Um método rápido e eficiente para dissecar asas Pupal de Drosophila apropriado para Immunodetections ou ensaios PCR

The overall goal of this procedure is a rapid and efficient method to dissect pupal wings of Drosophila suitable for immunodetections or PCR assays. The procedure described here was developed by the demand to find a fast and efficient method to obtain pupal wing samples suitable to perform PCR assays or immunodetection protocols. Using a wet paintbrush, gently remove zero-hour APF pupa from culture vials and place them in new vials to complete the development period.

For example, if using a pupa that is 24 hours APF, it would left in the vial only 22 hours. At 22 hours, transfer the pupa to the microscope slide with the double-sided tape adhered to it. This transference could be done using a paintbrush to avoid damaging the pupa.

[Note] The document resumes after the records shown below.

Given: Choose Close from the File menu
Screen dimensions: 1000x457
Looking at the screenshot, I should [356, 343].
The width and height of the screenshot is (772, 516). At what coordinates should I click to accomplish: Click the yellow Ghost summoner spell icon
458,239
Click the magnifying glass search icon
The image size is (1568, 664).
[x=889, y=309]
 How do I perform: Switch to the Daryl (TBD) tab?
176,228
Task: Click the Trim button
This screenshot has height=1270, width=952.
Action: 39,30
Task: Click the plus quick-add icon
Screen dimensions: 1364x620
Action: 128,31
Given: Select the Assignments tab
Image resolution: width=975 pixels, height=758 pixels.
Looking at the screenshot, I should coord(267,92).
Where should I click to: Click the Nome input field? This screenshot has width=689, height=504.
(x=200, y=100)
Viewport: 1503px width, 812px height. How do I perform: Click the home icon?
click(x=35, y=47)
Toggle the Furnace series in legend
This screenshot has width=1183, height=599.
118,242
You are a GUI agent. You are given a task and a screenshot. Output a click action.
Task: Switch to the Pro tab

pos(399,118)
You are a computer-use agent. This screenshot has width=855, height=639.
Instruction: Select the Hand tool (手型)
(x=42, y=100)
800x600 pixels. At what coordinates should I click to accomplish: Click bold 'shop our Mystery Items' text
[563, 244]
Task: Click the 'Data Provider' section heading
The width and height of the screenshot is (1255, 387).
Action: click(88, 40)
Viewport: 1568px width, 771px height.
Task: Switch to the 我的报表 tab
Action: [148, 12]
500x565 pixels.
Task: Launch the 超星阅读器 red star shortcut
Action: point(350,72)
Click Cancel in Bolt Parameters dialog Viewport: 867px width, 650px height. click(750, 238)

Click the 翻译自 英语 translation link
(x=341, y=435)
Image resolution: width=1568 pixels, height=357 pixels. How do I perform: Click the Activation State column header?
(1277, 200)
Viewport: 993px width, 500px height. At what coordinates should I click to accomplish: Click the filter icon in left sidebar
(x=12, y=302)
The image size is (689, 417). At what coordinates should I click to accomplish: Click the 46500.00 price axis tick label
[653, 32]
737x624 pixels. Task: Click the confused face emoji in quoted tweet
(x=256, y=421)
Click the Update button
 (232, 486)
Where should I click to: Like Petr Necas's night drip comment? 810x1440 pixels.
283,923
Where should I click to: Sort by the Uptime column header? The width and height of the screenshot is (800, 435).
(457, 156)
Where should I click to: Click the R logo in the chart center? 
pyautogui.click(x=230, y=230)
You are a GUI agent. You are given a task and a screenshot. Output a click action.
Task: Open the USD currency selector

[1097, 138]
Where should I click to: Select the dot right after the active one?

The pupa should be positioned forming a row with dorsal sides up and cephalic ends facing the same direction. After this, return the microscope slide to a constant temperature and allow the pupa to complete the appropriate developmental time. In this case, it would be 24 hours.

The microscope slide with the double-sided tape will be a transitory dissection platform to remove the pupal case. During the two hours on the microscope slide, the pupal case will dry, making it easily breakable with forceps. The first step in dissection is to remove the pupa from the carcass.

Then the pupa will be transferred to a different slide with double-sided tape adhered to it. The carcass will be left behind. This pupa will be stuck with the ventral side facing upwards, placed in the middle of the tape.

Before performing the wing cut, the pupa must be covered with a solution according to the procedure using immunohistochemistry. This solution will be affixative and the wing will be freed from the cuticle. Using forceps, gently remove the operculum from the pupal case.

Break the case with forceps, making a line along the side of the pupa to the caudal end of it. With the appropriate illumination, it is possible to visualize the internal shape of the pupa, making an evident space just above the hinge of the pupal wing. This space serves as a guide to perform the opening without damaging the pupa.

As the case is opened laterally, it will be possible to remove portions of it, picking them up by the open border and carrying them to the opposite side where the double-side tape will hold them. At the end of the dissection, the pupa will be almost naked. Only a piece of case will be covering the posterior tip.

With the aid of the forceps, gently push down the remainder of the case. This move will raise the interior end of the pupa, allowing both the head and thorax to stay in a preferential position to be stuck to the subsequent step. Take a new slide with double-sided tape and invert it on the pupa.

Then press slightly to make the pupa stick to the tape and gently slip the slide in order to remove the pupa from the rest of the cases. Invert the microscope slide. The pupa will be stuck on the dorsal side at the level of their head or thorax area.

For immunohistochemistry use, cover the entire naked pupa with 4%paraformaldehyde. After 10 minutes in affixative, with the aid of scissors, make a little incision at the hinge region of the wing or near it. Allow the affixative to reach the wing epithelium.

Then after five minutes, tear with forceps from the cuticle borders, expanding the hole and enabling the release of the wing epithelium from the cuticle sac. Once the wing tissue is released, leave it in the paraformaldehyde solution until completing 30 minutes of fixation. The method of dissection described in this video can be used to prepare high-quality samples of Drosophila pupal wings from different development stages for many types of techniques.

The protocol could be performed to dissect one pupa or several pupae at the same time. This helps to accelerate the procedure, making it easier to reach a large number of wings dissected. To remove the naked pupa from the opened case, it is important that the posterior tip will be small enough.

Although it is possible to remove a row of four or five naked pupa at the same time, it is not a relevant point, being able to remove those remaining attached to their case in successive steps using a single double-sided tape. This is confocal image of a 24-to 30-hour APF wing. The staining shows the expression of patched protein, the canonical receptor of hedgehog, the nuclei and actin filaments.

A similar dissection process could be used to obtain larger wing samples to isolate mRNA. This mRNA can be used to synthesize cDNA which can be used in PCR reactions. Here we show the products obtained to detect the expression of patched and actin.

The protocol offers a straightforward method for obtaining pupal wing samples that retain the familiar morphology of the wing. From these preparations, it is possible to obtain stacks of images that could be projected as 2D or 3D images to investigate distribution and/or the enrichment of proteins during the differentiation of the wing. A similar protocol can be used to collect a large pupal wing sample necessary to synthesize cDNA, a molecule essential in PCR reactions.

This procedure provides an alternative and complementary approach to the already-published methods for pupal wing dissection.